According to Kenneth Carpenter (1998, Modern Geology 23:127-144), the tail spikes of Stegosaurus should project horizontally and postero-laterally (pointing back- and outwards), not upwards. In the traditional reconstruction, upward projections of the spikes would have made sense as an offensive weapon because the tail was reconstructed as drooping down to the level of the ground. However, Carpenter (1998) argues that the tail was probably held straight, horizontally and parallel to the ground - as tail anatomy indicates. Also, articulated stegosaur tails are frequently found straightened. Further, 'the long base of the plates effectively "lock" segments of vertebrae together' (Carpenter 1998, p 139) a condition only possible if the tail was held straight. With a tail held straight parallel to the ground, then horizontally- and posterolaterally-projecting spikes would be much more effective as offensive weapons, if the tail were to be swung from side to side.

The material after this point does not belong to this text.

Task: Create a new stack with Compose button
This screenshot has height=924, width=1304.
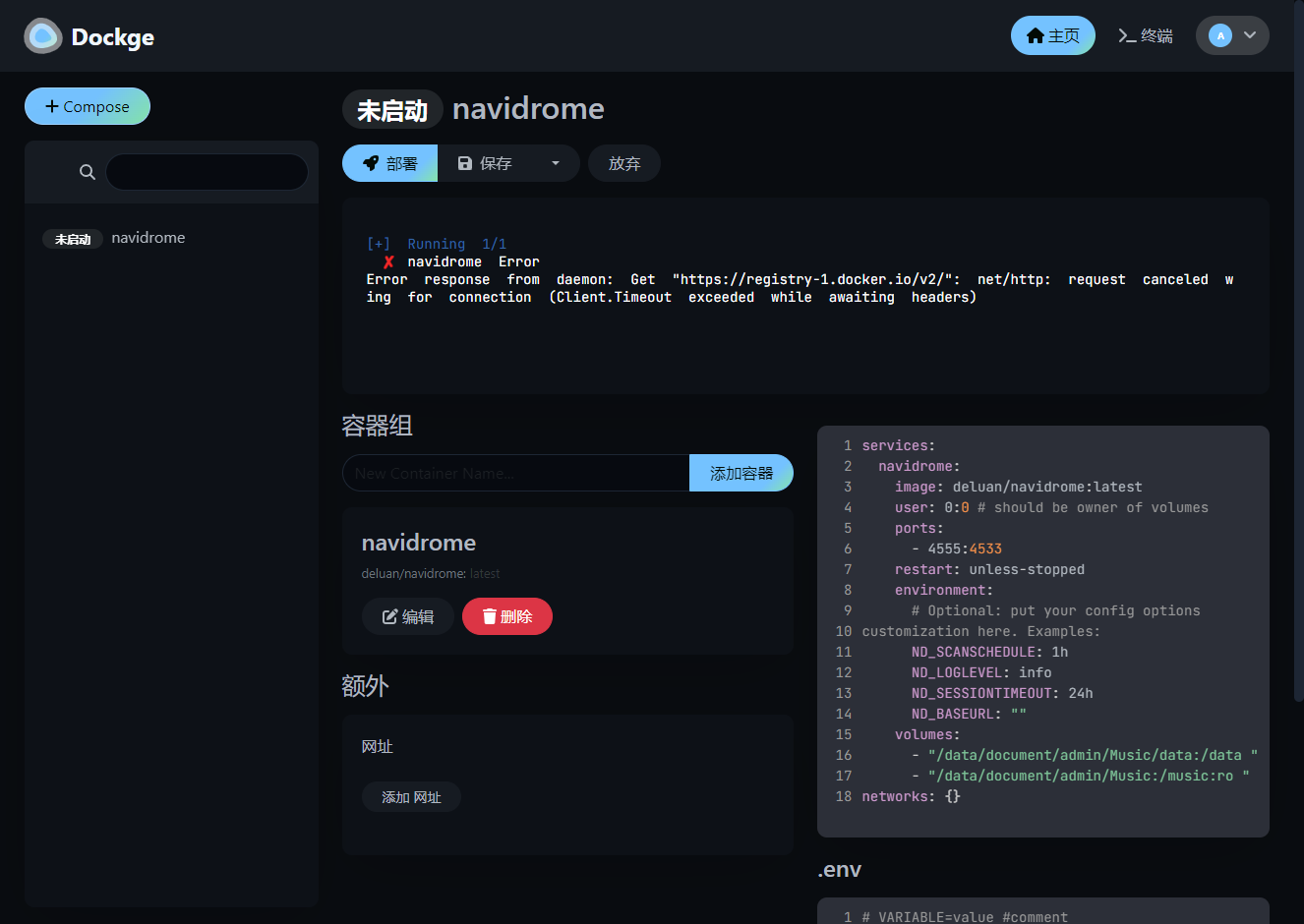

Additionally, the tail spikes themselves support the posterolateral reconstruction. If held in the upward position, then the base of the spikes are not evenly spaced with the caudal vertebrae. Articulated specimens also reflect a more postero-lateral arrangement.

Carpenter (1998) reconstructs the proximal pair of tail spikes as projecting more laterally almost perpendicular to the tail, while the distal pair project posterolaterally. So I guess this would be the condition of the 'pin cushion' you describe.

I don't know of tail spike arrangements in other stegosaurs, and as Carpenter (1998) pointed out, it may be something that hasn't been addressed as much. But then, someone else may know more???